Industries Most and Least Impacted by COVID-19

According to S&P Global[, the industries most and least impacted by COVID-19 are as follows:

The five industries most impacted by COVID-19 are:

Industry

Median PD as of March 1, 2020

Median PD as of March 31, 2020

Airlines

9.84%

23.16%

Casinos & Gaming

6.41%

16.46%

Leisure Facilities

5.64%

19.74%

Auto Parts & Equipment

8.57%

18.81%

Oil & Gas Drilling

9.1%

22.5%

 

The five industries least impacted by COVID-19 are:

Industry

Median PD as of March 1, 2020

Median PD as of March 31, 2020

Property & Casualty Insurance

0.59%

1.06%

Health Care REITs

0.55%

0.52%

Multi-line Insurance

0.59%

0.92%

Life & Health Insurance

0.62%

1.00%

Industrial REITs

0.08%

0.55%

 

Philippine Economic Outlook

The International Monetary Fund (IMF) has further reduced its economic outlook for the Philippines, predicting gross domestic product (GDP) to shrink by 3.6% this year.
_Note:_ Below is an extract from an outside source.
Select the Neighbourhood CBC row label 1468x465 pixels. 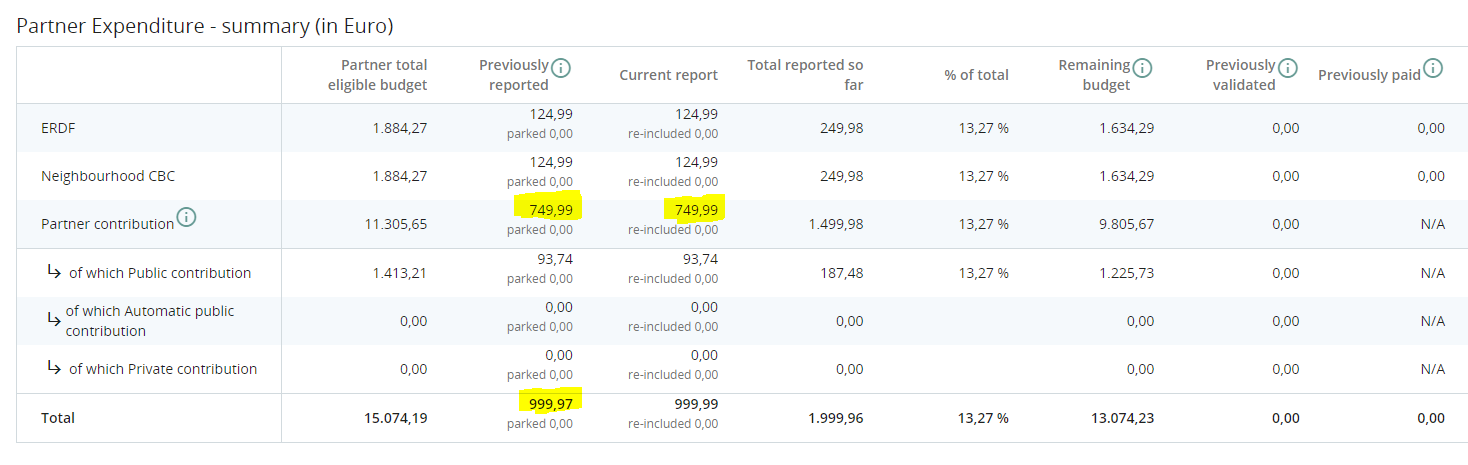[x=108, y=176]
The updated GDP forecast contained in the IMF’s World Economic Outlook June 2020 Update reversed its previous forecast in April of about 0.6% growth in 2020. Furthermore, the IMF’s updated Philippine GDP projection is worse than the government’s estimates of about 2% – 3.4% decline. But despite the revised projection, IMF Resident Representative Yongzheng Yang said they continue “to expect a recovery in 2021, albeit at a slower pace than previously projected.”

The IMF projected the Philippine economy to revert to a 6.8% growth by 2021. “The downward revision to growth forecasts is mostly attributable to larger-than-expected supply disruptions related to COVID-19 and weaker demand in major trading partners,” said Yang in an email. “Based on the information that has become available since our April WEO forecasts, we now expect the resolution of COVID-19 to be more gradual, and hence the impact of the pandemic on the economy to be larger and longer than previously anticipated,” he added. Yang also said, “To protect the recent progress on poverty reduction, social protection programs should be strengthened as current temporary income support measures are phased out. Moreover, speedy policy implementation will be crucial to mitigate the scarring effects of COVID-19 on the economy.”